Por Luiza di Benedetto e Roberto Nery*

 

Ontem, dia 14 de março, ficamos abaladas e abalados pela notícia do assassinato da militante e vereadora do PSOL Rio de Janeiro, Marielle Franco.

Abaladas e abalados, pois mais uma companheira, mulher, negra, mãe e defensora da igualdade e dos direitos humanos padece diante de um sistema precarizado e injusto, reforçado nos últimos meses por uma intervenção militar eleitoreira e sem intenção de realmente resolver o problema da segurança pública, inclusive com os militares citando que precisam de “garantia que não haverá outra Comissão da Verdade”!

Abaladas e abalados, pois vivemos num país onde a cada 23 minutos um jovem negro é morto, onde uma mulher é agredida a cada 15 segundos, onde uma mulher é morta a cada 90 minutos, entre várias outras estatísticas assustadoras.

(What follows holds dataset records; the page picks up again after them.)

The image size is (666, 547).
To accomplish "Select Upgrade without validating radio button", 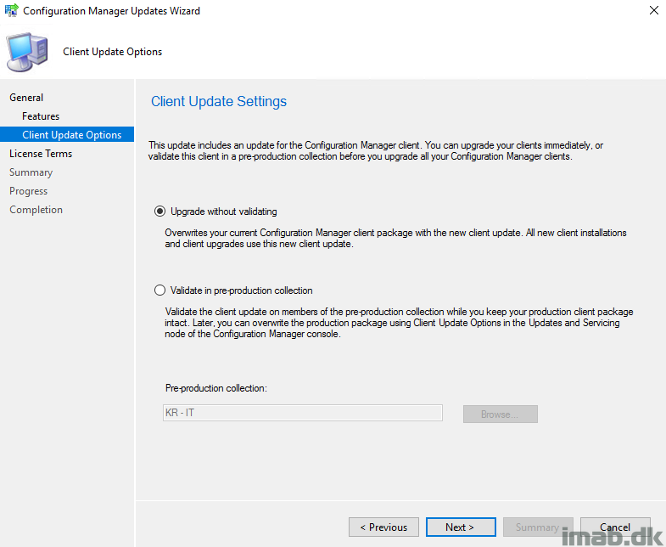I will click(x=160, y=211).
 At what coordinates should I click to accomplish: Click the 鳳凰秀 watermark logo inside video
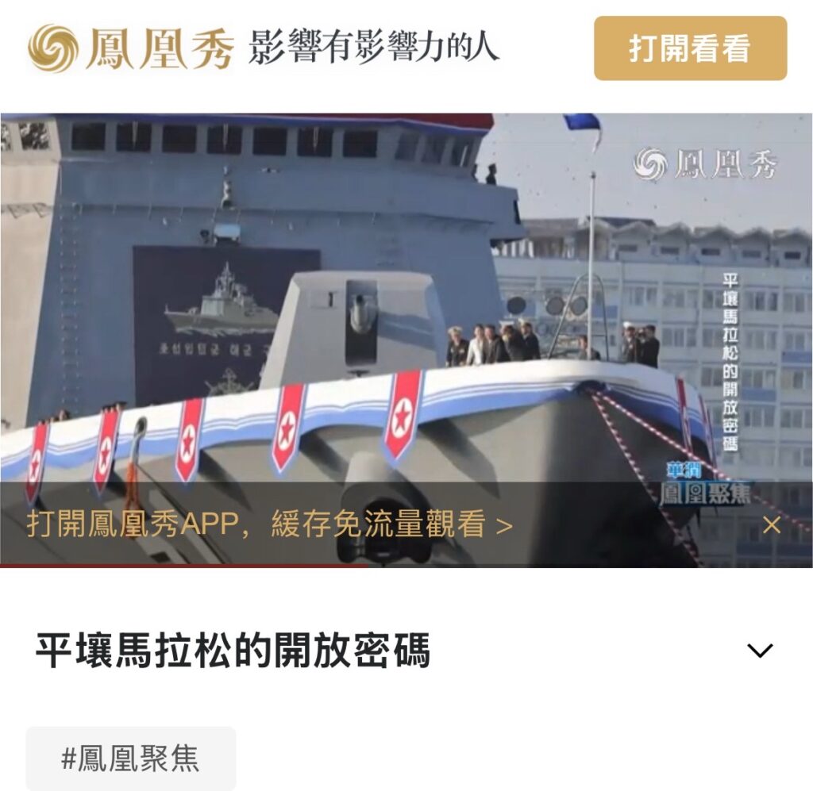point(705,163)
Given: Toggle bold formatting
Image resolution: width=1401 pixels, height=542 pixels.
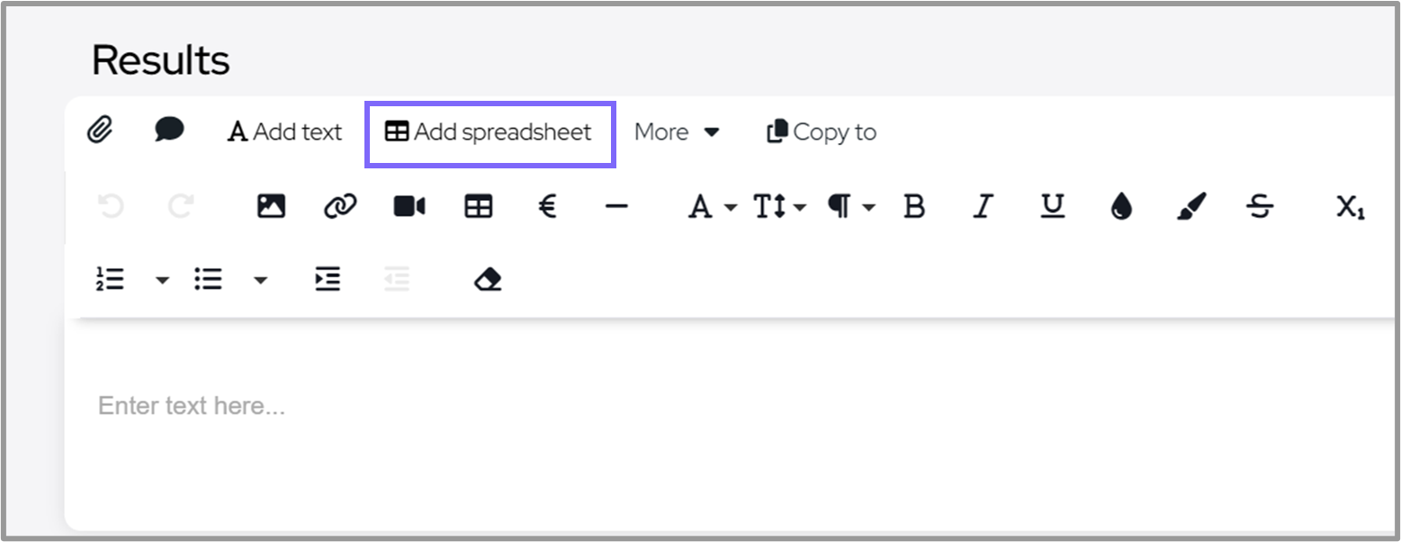Looking at the screenshot, I should [x=914, y=207].
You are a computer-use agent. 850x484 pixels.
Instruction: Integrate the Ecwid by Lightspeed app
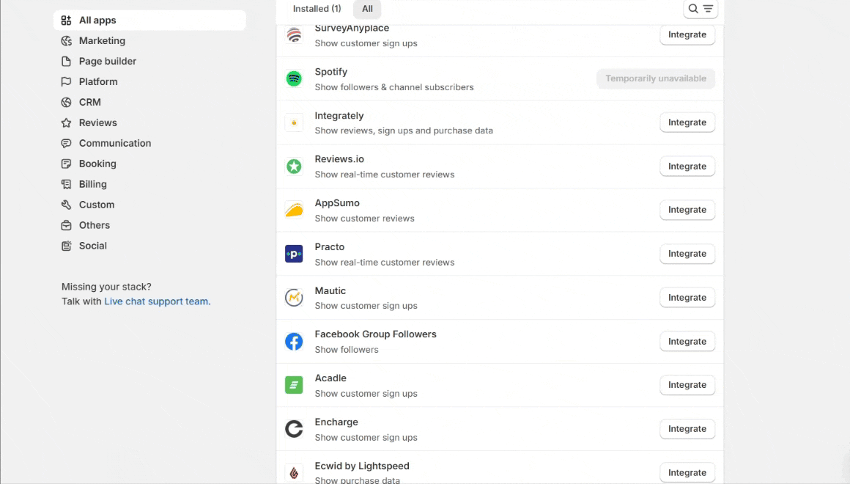click(687, 473)
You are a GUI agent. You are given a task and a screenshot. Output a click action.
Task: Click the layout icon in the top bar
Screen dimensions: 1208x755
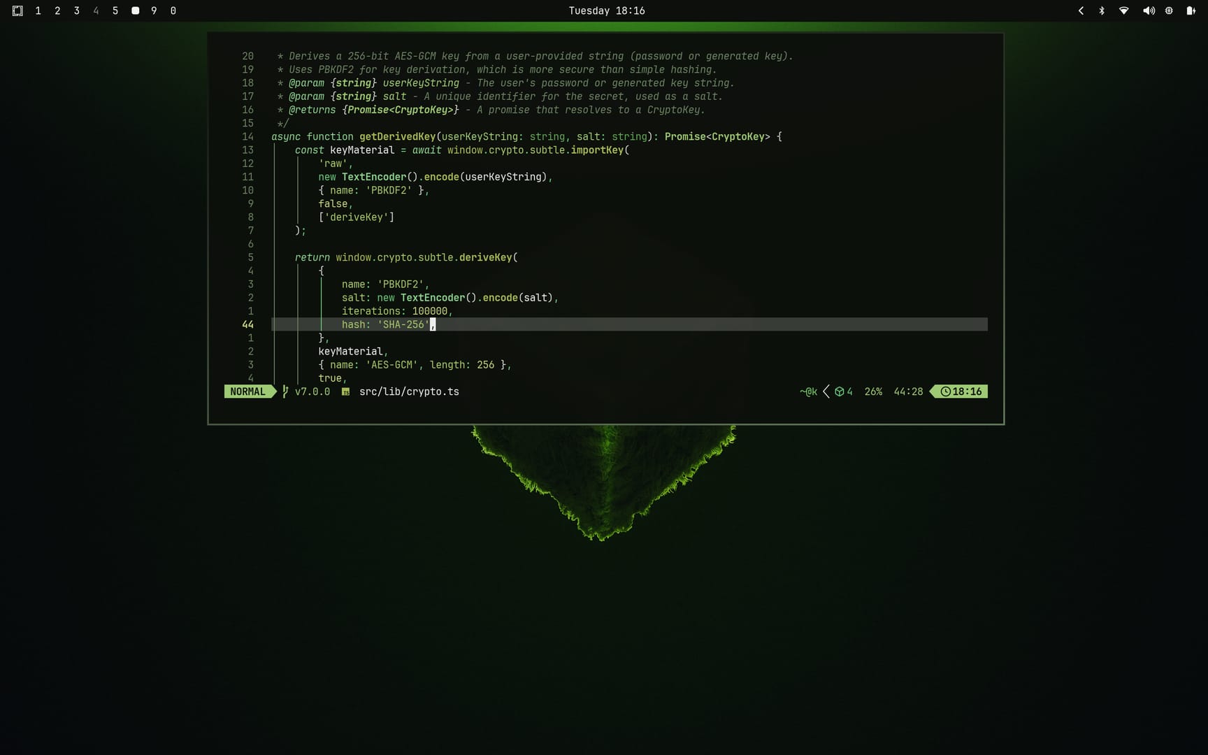pos(17,10)
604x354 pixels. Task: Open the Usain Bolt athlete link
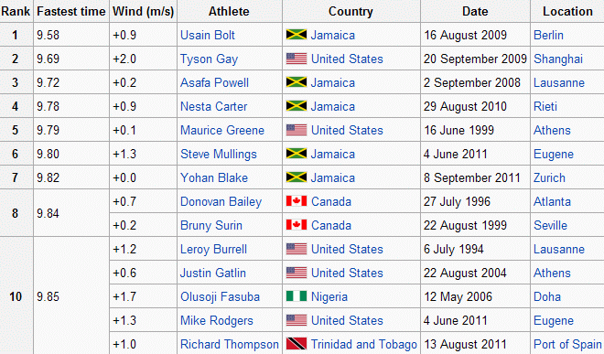[x=208, y=35]
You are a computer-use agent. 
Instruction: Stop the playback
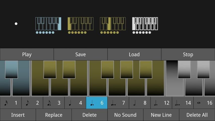(188, 54)
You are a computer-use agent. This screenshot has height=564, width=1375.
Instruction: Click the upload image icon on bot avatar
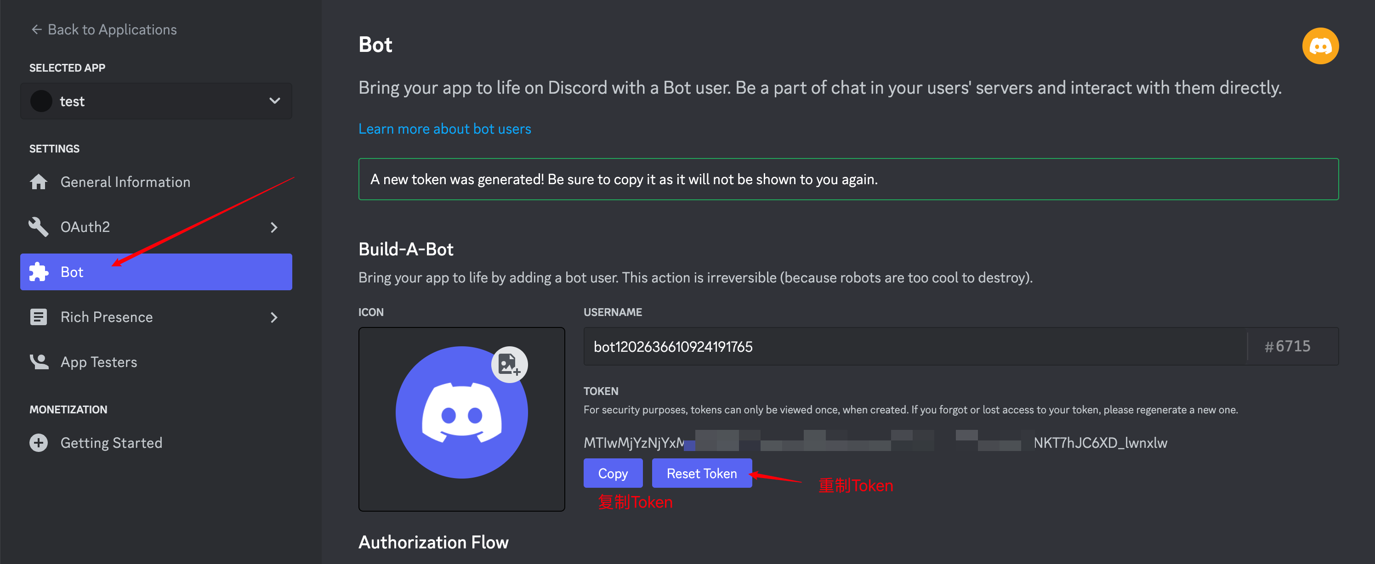509,365
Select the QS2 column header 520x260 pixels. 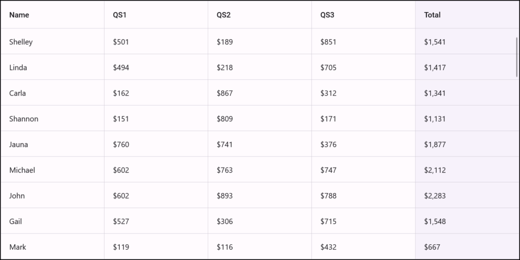[223, 15]
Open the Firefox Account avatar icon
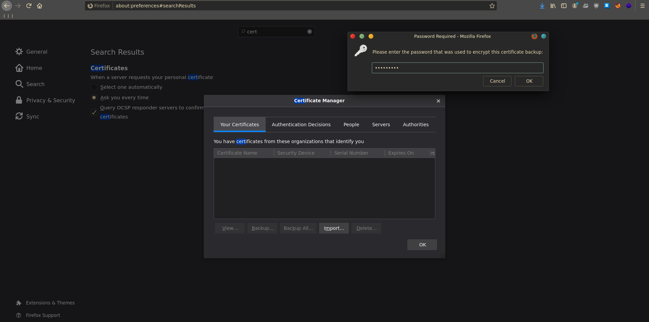This screenshot has height=322, width=649. pyautogui.click(x=575, y=6)
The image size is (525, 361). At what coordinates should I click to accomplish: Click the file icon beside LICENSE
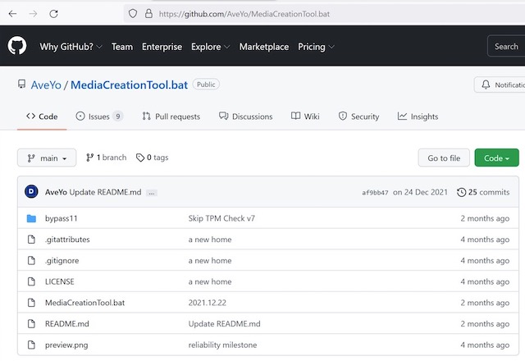[x=31, y=281]
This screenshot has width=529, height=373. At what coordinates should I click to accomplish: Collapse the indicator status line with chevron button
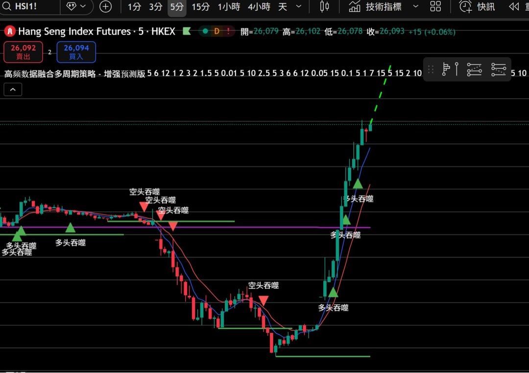coord(12,89)
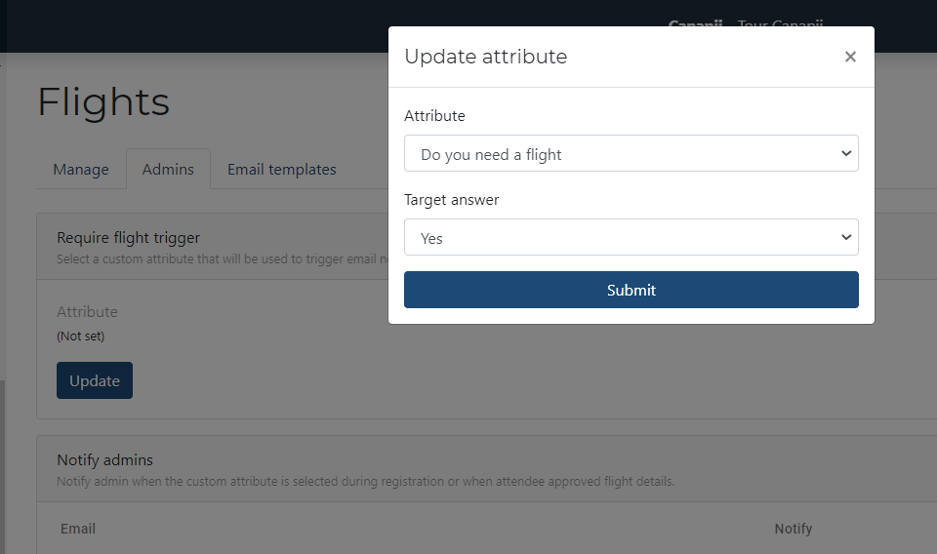Open the Attribute dropdown
This screenshot has height=554, width=937.
[631, 154]
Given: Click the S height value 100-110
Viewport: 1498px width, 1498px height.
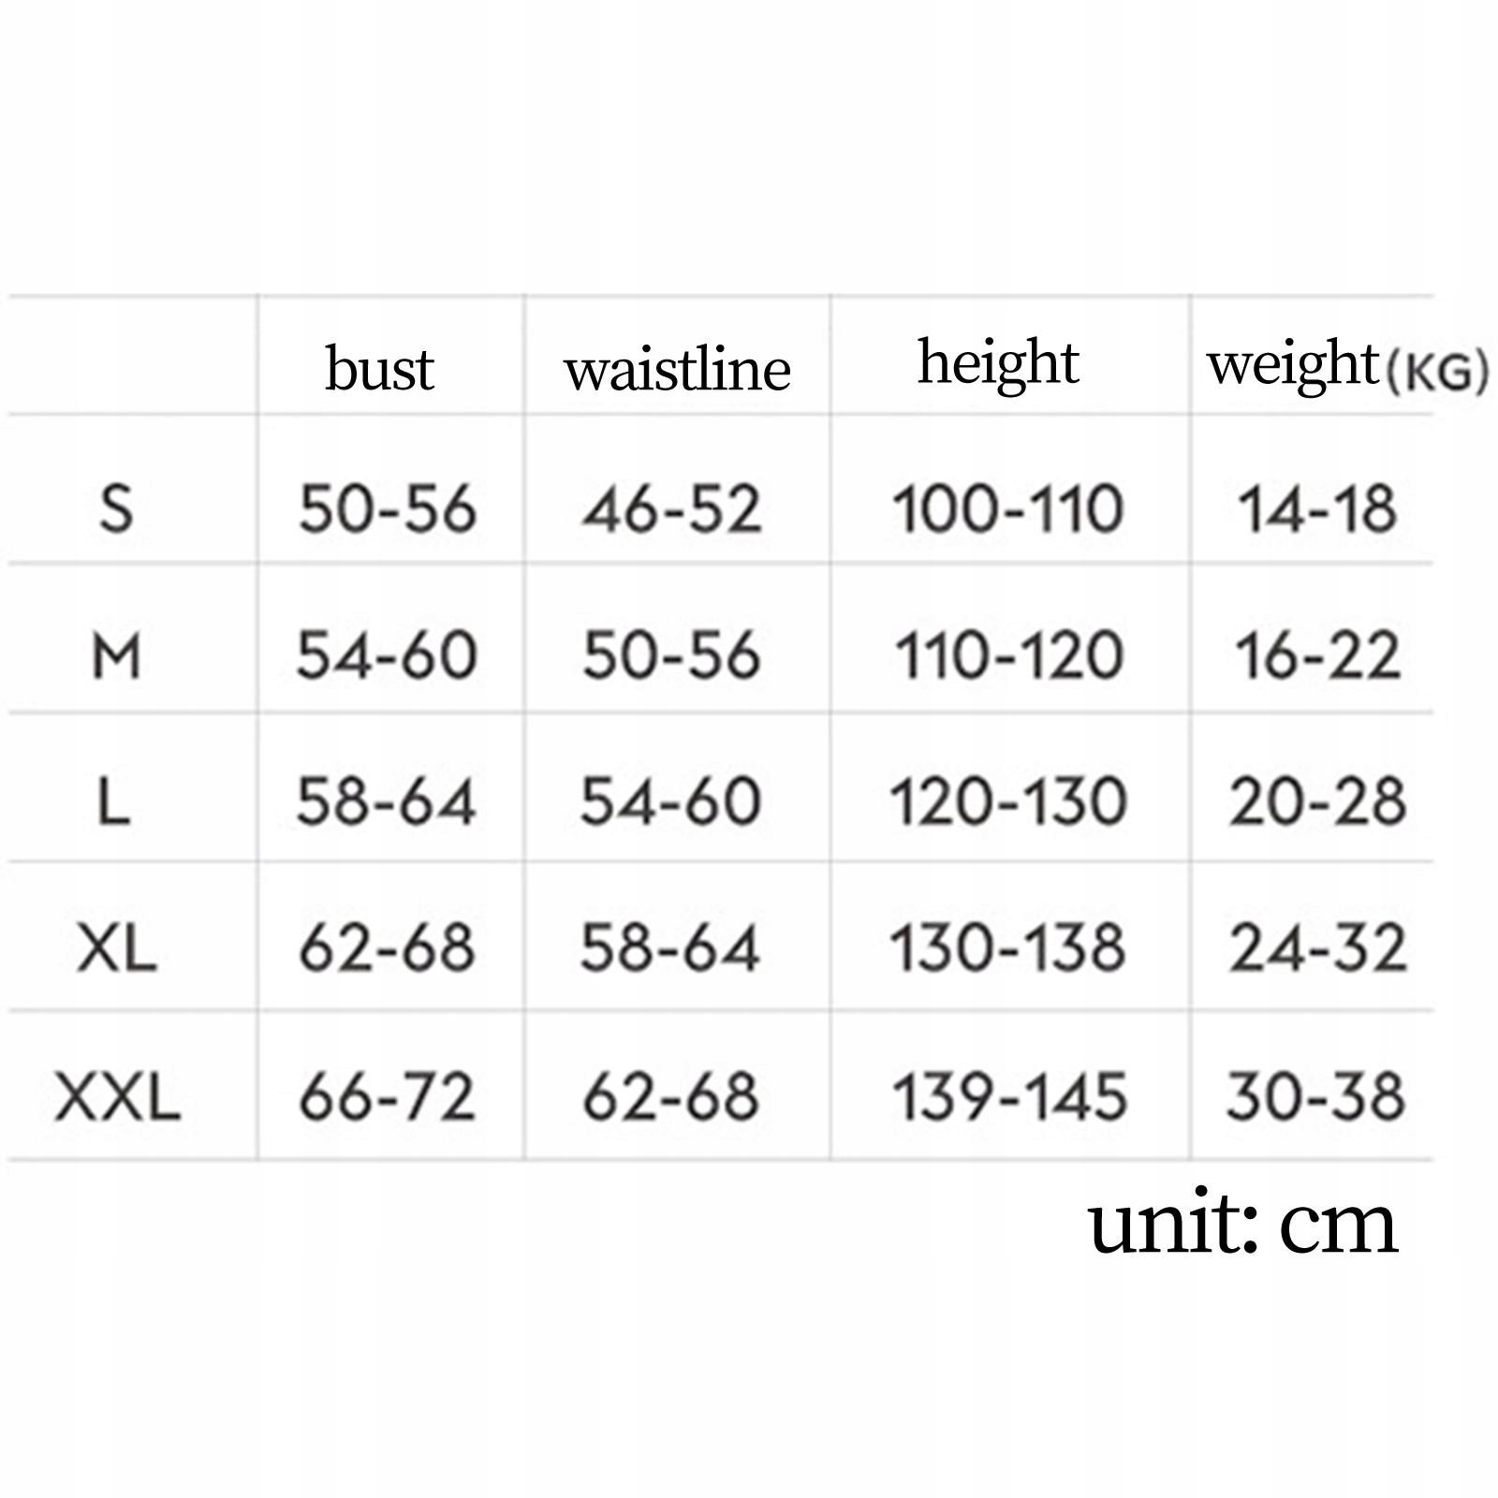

Abaladas e abalados, pois segundo o Instituto de Segurança Pública (ISP), ao menos 154 pessoas foram mortas pela Polícia Militar fluminense somente em janeiro de 2018, como a própria Marielle vinha denunciando o que classificava como truculência e violência da PM em operações na Favela de Acari, na Zona Norte do Rio, nos últimos dias.

Abaladas e abalados, pois infelizmente todos os dias mães enterram seus filhos sem esperança em decorrência da violência cotidiana! Que nossa indignação seja transformada em luta e resistência, como forma de combate às milícias e ao capital, sempre considerando a defesa da humanização e desmilitarização das polícias!

Toda solidariedade a família da vereadora e de Anderson Pedro Gomes, motorista que estava com a companheira Marielle e também foi levado.

Marielle, PRESENTE!

 

* Luiza di Benedetto integra o diretório municipal do PT-Belo Horizonte e a direção da UEE-MG; Roberto Nery é militante do PT e integra a direção da UEE-MG.